Restate each record word for word, from the first to the last.

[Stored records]
_ _ _ _

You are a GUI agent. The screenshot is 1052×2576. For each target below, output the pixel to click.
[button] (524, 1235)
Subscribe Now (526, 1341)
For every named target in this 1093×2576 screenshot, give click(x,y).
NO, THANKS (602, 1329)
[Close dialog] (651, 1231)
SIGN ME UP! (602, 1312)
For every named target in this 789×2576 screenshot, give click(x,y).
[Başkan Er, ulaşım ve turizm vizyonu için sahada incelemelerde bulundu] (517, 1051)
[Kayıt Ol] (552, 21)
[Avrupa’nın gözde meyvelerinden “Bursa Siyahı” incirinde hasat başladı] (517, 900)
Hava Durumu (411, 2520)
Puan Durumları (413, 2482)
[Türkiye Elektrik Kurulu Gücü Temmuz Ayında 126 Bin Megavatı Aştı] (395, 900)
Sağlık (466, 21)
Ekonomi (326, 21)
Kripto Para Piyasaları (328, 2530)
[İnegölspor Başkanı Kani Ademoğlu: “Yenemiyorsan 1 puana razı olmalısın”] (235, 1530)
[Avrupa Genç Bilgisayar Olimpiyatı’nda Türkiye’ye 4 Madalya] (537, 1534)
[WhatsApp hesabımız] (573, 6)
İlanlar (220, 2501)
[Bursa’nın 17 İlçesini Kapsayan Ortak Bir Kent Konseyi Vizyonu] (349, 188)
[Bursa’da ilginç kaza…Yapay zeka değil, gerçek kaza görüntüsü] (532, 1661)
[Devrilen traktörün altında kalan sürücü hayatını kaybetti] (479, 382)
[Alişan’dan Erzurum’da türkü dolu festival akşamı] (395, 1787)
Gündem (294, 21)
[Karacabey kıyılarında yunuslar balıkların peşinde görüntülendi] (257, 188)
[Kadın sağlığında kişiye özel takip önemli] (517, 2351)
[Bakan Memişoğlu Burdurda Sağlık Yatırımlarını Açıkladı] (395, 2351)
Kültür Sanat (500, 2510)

_ _ _ _

PROBLEM SOLUTION
You are a GUI agent. The screenshot is 1052×2576. For each target below, output the pixel to click.
[button] (524, 1235)
Subscribe Now (526, 1341)
For every named target in this 1093×2576 screenshot, give click(x,y).
NO, THANKS (602, 1329)
[Close dialog] (651, 1231)
SIGN ME UP! (602, 1312)
For every named target in this 789×2576 screenshot, give click(x,y).
[Başkan Er, ulaşım ve turizm vizyonu için sahada incelemelerde bulundu] (517, 1051)
[Kayıt Ol] (552, 21)
[Avrupa’nın gözde meyvelerinden “Bursa Siyahı” incirinde hasat başladı] (517, 900)
Hava Durumu (411, 2520)
Puan Durumları (413, 2482)
[Türkiye Elektrik Kurulu Gücü Temmuz Ayında 126 Bin Megavatı Aştı] (395, 900)
Sağlık (466, 21)
Ekonomi (326, 21)
Kripto Para Piyasaları (328, 2530)
[İnegölspor Başkanı Kani Ademoğlu: “Yenemiyorsan 1 puana razı olmalısın”] (235, 1530)
[Avrupa Genç Bilgisayar Olimpiyatı’nda Türkiye’ye 4 Madalya] (537, 1534)
[WhatsApp hesabımız] (573, 6)
İlanlar (220, 2501)
[Bursa’nın 17 İlçesini Kapsayan Ortak Bir Kent Konseyi Vizyonu] (349, 188)
[Bursa’da ilginç kaza…Yapay zeka değil, gerçek kaza görüntüsü] (532, 1661)
[Devrilen traktörün altında kalan sürücü hayatını kaybetti] (479, 382)
[Alişan’dan Erzurum’da türkü dolu festival akşamı] (395, 1787)
Gündem (294, 21)
[Karacabey kıyılarında yunuslar balıkların peşinde görüntülendi] (257, 188)
[Kadın sağlığında kişiye özel takip önemli] (517, 2351)
[Bakan Memişoğlu Burdurda Sağlık Yatırımlarını Açıkladı] (395, 2351)
Kültür Sanat (500, 2510)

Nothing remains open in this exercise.